_EXERCISE PROMPT:_ Only one portion of the data is to be written out: from the line bearing "Task: Click the user icon in Log In" through the line bearing "How do I perform: Click". Write it exactly as it appears.

═══ MATERIAL FOR THIS TASK ═══

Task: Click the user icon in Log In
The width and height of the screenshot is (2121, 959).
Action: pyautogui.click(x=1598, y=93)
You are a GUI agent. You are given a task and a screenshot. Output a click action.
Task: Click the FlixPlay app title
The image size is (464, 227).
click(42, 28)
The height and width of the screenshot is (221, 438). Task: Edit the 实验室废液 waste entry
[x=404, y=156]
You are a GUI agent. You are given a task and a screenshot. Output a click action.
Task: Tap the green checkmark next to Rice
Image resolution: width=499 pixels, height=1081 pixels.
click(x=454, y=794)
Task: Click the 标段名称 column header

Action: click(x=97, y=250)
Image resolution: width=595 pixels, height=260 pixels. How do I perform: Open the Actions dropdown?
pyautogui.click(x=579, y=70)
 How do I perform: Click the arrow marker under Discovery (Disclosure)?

═══
═══ MATERIAL FOR THIS TASK ═══

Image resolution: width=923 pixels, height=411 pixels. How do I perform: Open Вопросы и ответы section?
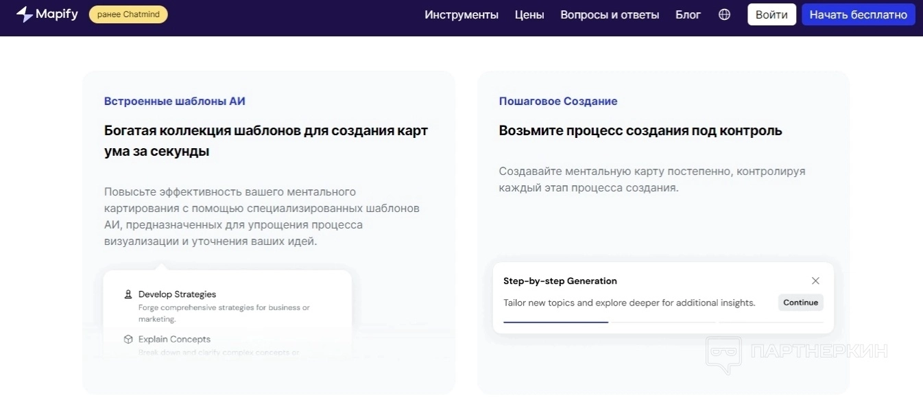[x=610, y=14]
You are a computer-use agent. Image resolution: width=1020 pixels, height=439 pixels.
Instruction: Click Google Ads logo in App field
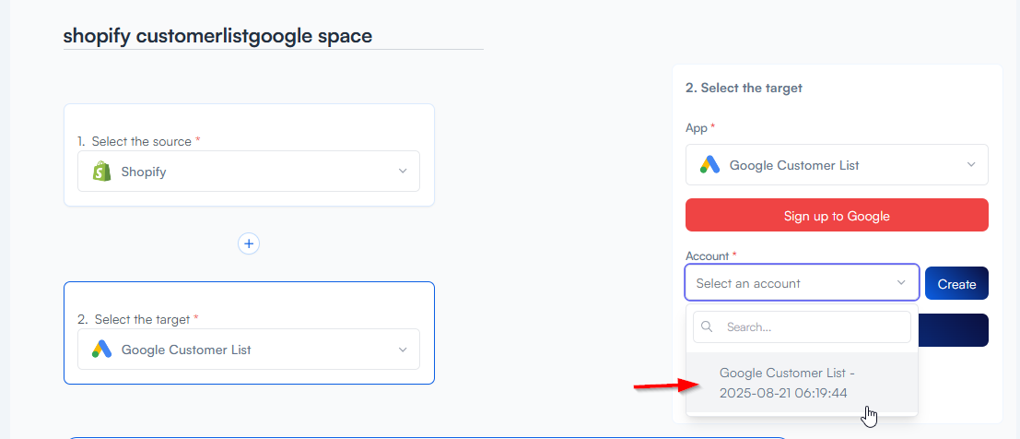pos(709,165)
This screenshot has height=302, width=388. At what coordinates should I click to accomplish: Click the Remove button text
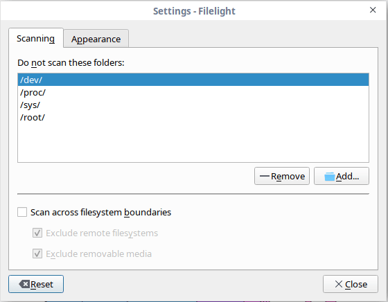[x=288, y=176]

═══
═══ MATERIAL FOR THIS TASK ═══

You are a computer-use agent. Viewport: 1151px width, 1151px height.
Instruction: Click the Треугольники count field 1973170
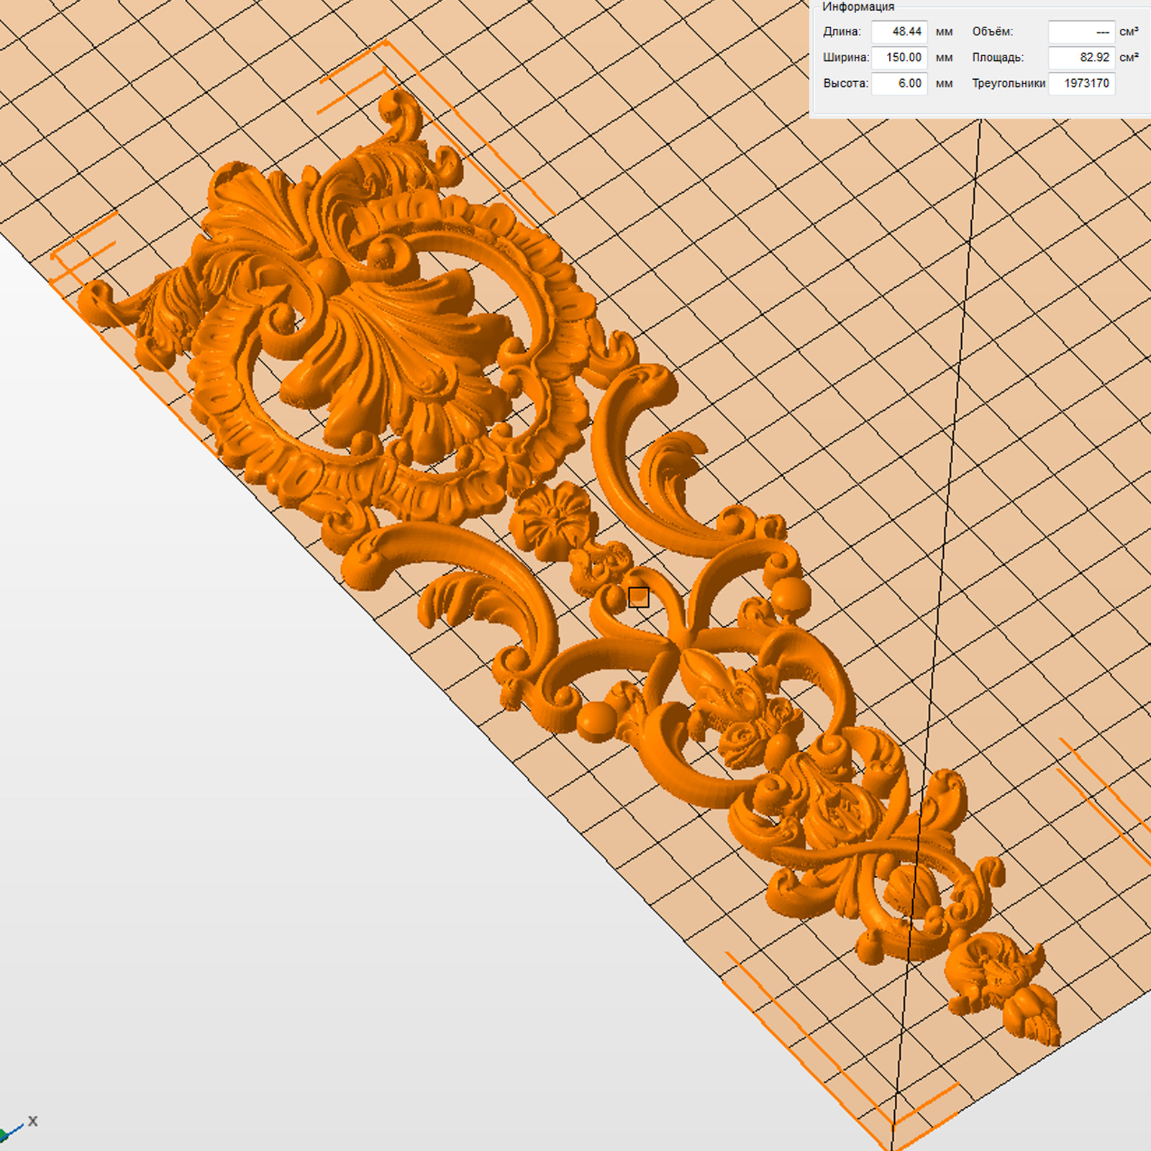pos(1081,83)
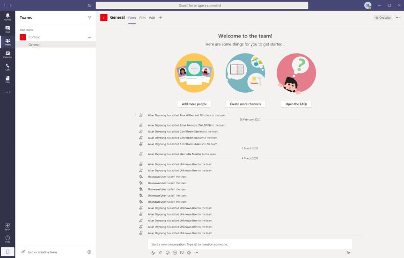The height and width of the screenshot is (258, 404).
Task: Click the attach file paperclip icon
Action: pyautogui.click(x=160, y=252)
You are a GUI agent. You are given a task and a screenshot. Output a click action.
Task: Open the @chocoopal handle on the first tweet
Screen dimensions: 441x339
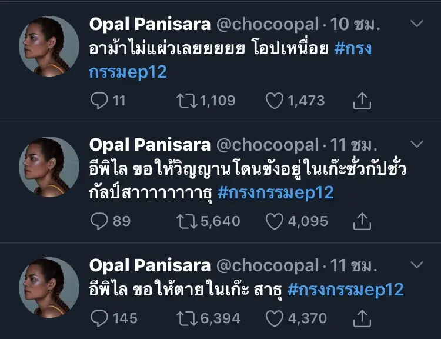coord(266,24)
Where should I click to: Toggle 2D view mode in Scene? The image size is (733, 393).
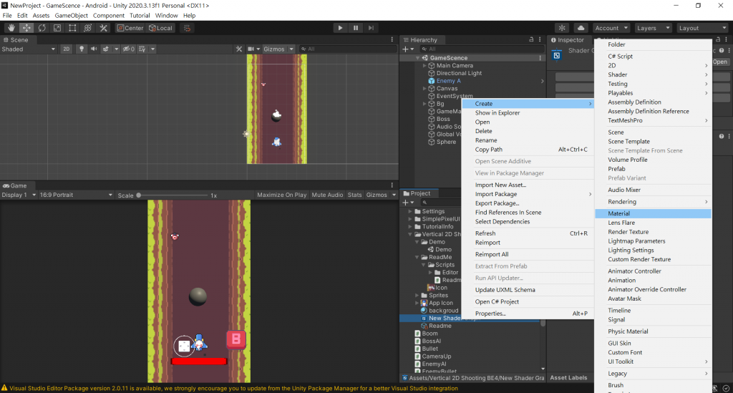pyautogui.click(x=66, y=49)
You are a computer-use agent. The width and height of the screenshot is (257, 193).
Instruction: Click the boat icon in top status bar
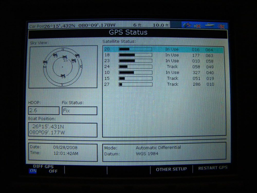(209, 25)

═══

_OUTPUT FOR THIS TASK:_
Task: Click the user icon in Log In
The width and height of the screenshot is (2121, 959).
Action: pyautogui.click(x=1598, y=93)
You are a GUI agent. You are given a task and a screenshot. Output a click action.
Task: Click the FlixPlay app title
The image size is (464, 227).
click(42, 28)
The height and width of the screenshot is (221, 438). Task: Edit the 实验室废液 waste entry
[x=404, y=156]
You are a GUI agent. You are given a task and a screenshot. Output a click action.
Task: Tap the green checkmark next to Rice
Image resolution: width=499 pixels, height=1081 pixels.
click(x=454, y=794)
Task: Click the 标段名称 column header

Action: click(x=97, y=250)
Image resolution: width=595 pixels, height=260 pixels. How do I perform: Open the Actions dropdown?
pyautogui.click(x=579, y=70)
 How do I perform: Click the arrow marker under Discovery (Disclosure)?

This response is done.